Der große Balztanz

Auf der Telemesse in Düsseldorf buhlen die Sender um die Gunst der Mediaplaner – denn die Werbemillionen machen das Programm

von STEFFEN GRIMBERG

Ohne Werbung bliebe der Bildschirm schwarz. Und damit dieser Schlachtruf der Privatfernsehmacher auch wirklich allen ZuschauerInnen daheim am Free-TV einleuchtet, wird dann, wie kürzlich geschehen, auch schon einmal 90 kostbare Sekunden nichts gesendet. Werbung ermöglicht Programm, sollen wir lernen. Dass Werbung auch Programm macht, geben die Sendergewaltigen schon nicht mehr so gerne zu. Wie das funktioniert, zeigt ab heute wieder der eigentliche Branchentreff der TV-Industrie.

Auf der Düsseldorfer Telemesse begegnet das Fernsehen seinen Kunden: nicht etwa den ZuschauerInnen, sondern den Mediaplanern. Denn dieser Berufszweig verwaltet die Werbetats der kleinen und großen Firmen. Allein die Marktführer HMS Carat und Mediacom lenkten 1999 jeweils mehr als vier Milliarden Reklamemark, auf die verschiedenen Werbeträger vom Kinospot bis zum Plakat an der Straßenbahnhaltestelle, wobei der Hauptanteil auf Zeitungen und Zeitschriften und eben das Fernsehen entfällt. Das Vorbild der Telemesse findet sich natürlich im Mutterland des kommerziellen Fernsehens: Bei den May Screenings in Los Angeles präsentieren die amerikanischen Sender alljährlich ihr neues Programm für die im Herbst startende TV-Saison. In Deutschland war das bis 1997 noch etwas komplizierter. Hier zog jeder Sender einzeln mit seiner „Fall Season“ im Gepäck zu den Herren der Reklame. Jetzt kommt der Kunde zum Verkäufer. Das Konzept ging auf: Kein Programmveranstalter kommt heute mehr an der Telemesse vorbei.

Natürlich muss hier niemand ganze Serienstaffeln oder TV-Movies über sich ergehen lassen. Auf rund anderthalb Stunden wird das neue Programm komprimiert, schließlich geht’s um den positiven Gesamteindruck. Daher sind die Messestände und Screening-Kinos zumindest der großen Sender üppigst, Getränke gratis und kleine Geschenke inklusive. Abgerechnet wird natürlich später.

Dann nämlich, wenn die Werbeinseln in und um die neue Sendung, das neue Format von den Mediaplanern gebucht werden.
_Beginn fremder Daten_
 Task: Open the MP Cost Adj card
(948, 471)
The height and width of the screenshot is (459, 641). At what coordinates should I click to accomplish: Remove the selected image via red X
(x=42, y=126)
Geben sie einem Programm von Anfang an keine Chance, hat kaum ein Sender genügend Stehvermögen – die „Harald-Schmidt-Show“ auf Sat.1 ist so ziemlich das einzige Gegenbeispiel, weshalb sich Herr Schmidt auch nach fünf Jahren stets artig bei noch-Sat.1-Programmchef Fred Kogel bedankt.
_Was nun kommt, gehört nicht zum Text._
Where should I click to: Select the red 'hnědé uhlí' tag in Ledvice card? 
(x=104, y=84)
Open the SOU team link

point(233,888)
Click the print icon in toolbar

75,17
Dieser Mechanismus fördert das Mittelmaß: Schließlich ist TV-Werbung immer noch auf das Massenpublikum fixiert, was sich im arg fragmentierten deutschen TV-Markt zwar immer mehr als Chimäre erweist – doch Mediaplaner rechnen nun einmal ausschließlich mit der Quote. Neues, Unkonventionelles bleibt so auf der Strecke: Traut sich ein Sender dennoch, führt mangelnder Enthusiasmus der Reklame-Planer oft zu einer ungünstigeren Platzierung im Programm. Folglich entsprechen die Einschaltquoten dann wirklich nicht den Erwartungen, was auch die Preise für Werbezeit noch einmal senkt. Und der Sender steht nur noch vor der Entscheidung, mit den geringeren Einahmen zu leben und sein Produkt zu „versenden“ oder lieber gleich den Stecker zu ziehen und ein bewährtes Ersatzprogramm billig in Wiederholung zu zeigen.

Das Publikum wäre für den längerem Atem wohl zu haben: Wenige Tage vor der gemeinsamen „Schwarzbildschirm“-Aktion der Privatsender fielen bei Sat.1 Bild und Ton minutenlang einer technischen Störung zum Opfer. Und über zwei Millionen ZuschauerInnen blieben dran.